Why? The answer goes a long way toward explaining the resurgence of nationalism as well. In “Socialism: An Obituary for an Idea,” the essay quoted above, Kristol exhumed the ideology’s intellectual remains. He explained that the ideal of utopian socialism offered “elements that were wanting in capitalist society—elements indispensable for the preservation, not to say perfection, of our humanity.” Socialism supplied the values, aspirations, goals, mechanisms of meaning that democratic capitalism could not.
As Michael Novak observed in his 1982 masterpiece The Spirit of Democratic Capitalism, what we call capitalism is really three systems in one. There is the economic system of entrepreneurship and free exchange. There is a moral-cultural system governing norms and behavior. And there is the political system of democratic pluralism and individual freedom. Socialism returns at times when the democratic capitalist trinity is out of whack, at places where the moral-cultural and political systems fail to provide answers that legitimize the economic system. Socialism is the attempt to derive from the political sphere the direction and purpose to human life that is the traditional province of morality and culture.
The separation of the moral and cultural from the political and economic was the crack in the foundation of democratic capitalism. “A society founded solely on ‘individual rights,'” Kristol wrote, “was a society that ultimately deprived men of those virtues which could only exist in a political community which is something other than a ‘society.’ Among these virtues are a sense of distributive justice, a fund of shared moral values, and a common vision of the good life sufficiently attractive and powerful to transcend the knowledge that each individual’s life ends only in death.”
Thus, if people do not see the fruits of the economic system as just, and if the moral-cultural system fails to satisfy people’s deepest longings, they will look increasingly to the political system to lessen the gale of creative destruction or to silence it altogether. The viability of democratic capitalism, then, depends on its moral and cultural character. “As there is a degree of depravity in mankind which requires a certain degree of circumspection and trust,” James Madison wrote in Federalist no. 55, “so there are other qualities in human nature which justify a certain portion of esteem and confidence. Republican government presupposes the existence of these qualities in a higher degree than any other form.”

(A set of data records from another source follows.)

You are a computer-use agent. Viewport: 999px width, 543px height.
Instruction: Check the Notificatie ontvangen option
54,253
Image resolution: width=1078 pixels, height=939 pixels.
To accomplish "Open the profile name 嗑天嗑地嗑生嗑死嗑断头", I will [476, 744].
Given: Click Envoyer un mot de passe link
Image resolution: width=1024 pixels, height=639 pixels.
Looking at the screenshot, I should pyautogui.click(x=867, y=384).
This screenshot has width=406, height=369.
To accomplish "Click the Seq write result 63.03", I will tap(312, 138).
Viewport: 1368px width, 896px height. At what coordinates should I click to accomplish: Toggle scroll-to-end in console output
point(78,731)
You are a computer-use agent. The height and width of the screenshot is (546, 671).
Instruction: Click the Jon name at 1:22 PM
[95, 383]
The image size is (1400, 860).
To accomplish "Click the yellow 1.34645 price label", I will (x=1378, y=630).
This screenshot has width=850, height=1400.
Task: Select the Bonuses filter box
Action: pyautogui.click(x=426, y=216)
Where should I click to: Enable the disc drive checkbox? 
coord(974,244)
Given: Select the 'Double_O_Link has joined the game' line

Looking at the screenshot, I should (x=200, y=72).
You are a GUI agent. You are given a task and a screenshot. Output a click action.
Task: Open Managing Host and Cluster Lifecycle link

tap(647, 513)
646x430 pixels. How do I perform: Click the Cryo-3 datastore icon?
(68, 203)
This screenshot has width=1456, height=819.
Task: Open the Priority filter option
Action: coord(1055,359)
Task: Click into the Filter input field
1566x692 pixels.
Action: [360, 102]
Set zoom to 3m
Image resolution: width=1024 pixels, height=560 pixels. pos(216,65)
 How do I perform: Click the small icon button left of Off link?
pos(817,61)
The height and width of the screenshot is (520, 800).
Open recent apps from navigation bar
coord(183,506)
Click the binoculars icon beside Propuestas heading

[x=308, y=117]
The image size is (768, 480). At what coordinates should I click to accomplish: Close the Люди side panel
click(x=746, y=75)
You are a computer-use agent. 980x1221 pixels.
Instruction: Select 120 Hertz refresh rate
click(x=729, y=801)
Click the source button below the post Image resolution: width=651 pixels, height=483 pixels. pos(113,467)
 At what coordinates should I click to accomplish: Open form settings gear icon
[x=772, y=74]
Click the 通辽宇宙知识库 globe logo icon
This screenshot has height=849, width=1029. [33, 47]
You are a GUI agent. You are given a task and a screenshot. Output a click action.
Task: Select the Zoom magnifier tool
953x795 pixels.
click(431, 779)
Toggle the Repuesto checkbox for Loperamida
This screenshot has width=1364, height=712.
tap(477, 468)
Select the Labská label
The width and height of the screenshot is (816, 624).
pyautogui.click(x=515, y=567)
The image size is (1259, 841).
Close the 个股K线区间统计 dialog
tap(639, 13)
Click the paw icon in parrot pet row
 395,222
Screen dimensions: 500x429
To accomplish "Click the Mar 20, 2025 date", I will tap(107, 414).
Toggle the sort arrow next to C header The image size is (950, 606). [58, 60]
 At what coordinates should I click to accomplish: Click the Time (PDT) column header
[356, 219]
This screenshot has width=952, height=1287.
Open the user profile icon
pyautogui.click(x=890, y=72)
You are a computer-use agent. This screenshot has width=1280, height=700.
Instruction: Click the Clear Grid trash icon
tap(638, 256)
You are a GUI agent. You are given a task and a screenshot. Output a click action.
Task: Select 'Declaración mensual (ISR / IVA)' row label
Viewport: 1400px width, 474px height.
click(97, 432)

It was Kristol’s view that the founders of democratic capitalism simply assumed that such qualities would be always present. “Capitalist society itself—as projected, say, in the writings of John Locke and Adam Smith—was negligent of such virtues,” he wrote.
It did not reject them and in no way scorned them, but simply assumed that the individual would be able to cope with this matter as he did with his other ‘private’ affairs. This assumption, in turn, was possible only because the founders of capitalism took it for granted that the moral and spiritual heritage of Judaism and Christianity was unassailable, and that the new individualism of bourgeois society would not ‘liberate’ the individual from this tradition. It might free him from a particular theology, or a particular church; but he would ‘naturally’ rediscover for himself, within himself, those values previously associated with that theology or church.
Things did not work out as planned. The bourgeois values of honesty, fidelity, diligence, reticence, delayed gratification, and self-control that once reigned supreme have been contested for many decades by an ethic of self-expression, self-indulgence, instant gratification, and demanding the impossible. Our politics is a competition for control over what Michael Novak called the “empty shrine” at the center of pluralist democracy. The champions of Christianity and militant secularism, free speech and political correctness, meritocracy and diversity, the entrepreneurial instinct and an inflamed egalitarianism, and historical memory and limitless iconoclasm struggle for a dominance that is never fully attained.
Both the right and the left are uncomfortable with the democratic capitalist trinity. Both would rather have the empty shrine be replaced with something else. That is why you see laments for the loss of political community, as well as critiques of inequality, on both Fox News and MSNBC.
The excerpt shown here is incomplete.